Sie freue sich auch über die Haltung ihrer Kirche, „die dazu aufgerufen hat, demokratische Parteien in den Landtag Brandenburg zu wählen“, sagt Liedtke: „Sie verlässt gerade den geschützten Raum dicker Mauern, der auch mir Geborgenheit gibt, und geht auf die Straße, zu den Menschen, in den offenen Raum.“ Bei der Landtagswahl hat Liedtke ihr Direktmandat gegen den AfD-Kandidaten Henry Preuß verteidigt, der wegen seiner politischen Ämter in der Partei seine Ehrenämter in der evangelischen Kirche verloren hat.

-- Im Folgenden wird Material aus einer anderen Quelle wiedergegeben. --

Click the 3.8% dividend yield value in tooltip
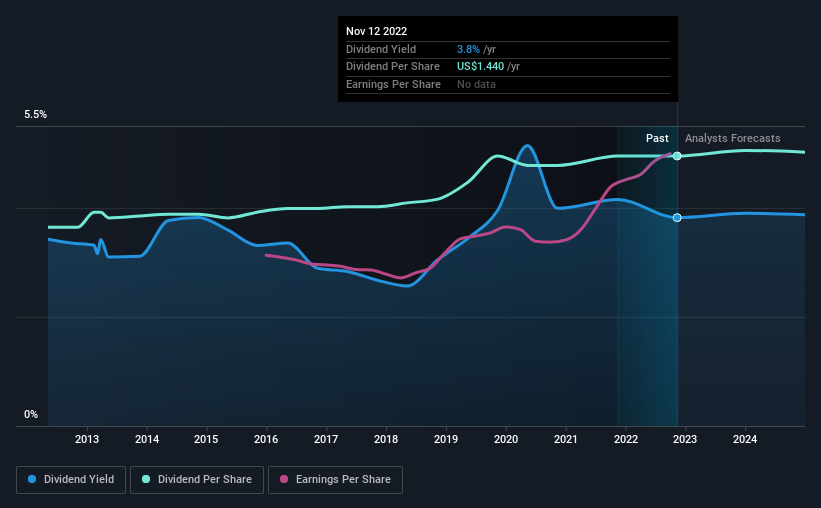The image size is (821, 508). [468, 49]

Zu den AfD-Abgeordneten, die sich öffentlich zur christlichen Kirche bekennen, gehören Fraktionschef Hans-Christoph Berndt, der „katholisch“, und der parlamentarische Geschäftsführer Dennis Hohloch, der „evangelisch“ als Religion angibt. Beide werden vom Verfassungsschutz als Rechtsextremisten eingestuft. Hohloch schreibt in seinem Lebenslauf, einige Zeit evangelische Religion auf Lehramt studiert zu haben – und erklärt in einem Facebook-Video von 2021 ausführlich seinen Austritt aus der evangelischen Kirche. Berndt betonte im Wahlkampf, Nächstenliebe bedeute für ihn, sich um die Angehörigen des eigenen Volkes zu kümmern, und handelte sich damit scharfen Widerspruch vom katholischen Berliner Erzbischof Heiner Koch ein.
Einen Verlust verzeichnet die evangelische Kirche im Parlament: Der CDU-Politiker André Schaller, der sich im Ehrenamt kirchlich engagiert und seit 2018 Mitglied der Landessynode ist, gehört dem neuen Landtag nicht mehr an.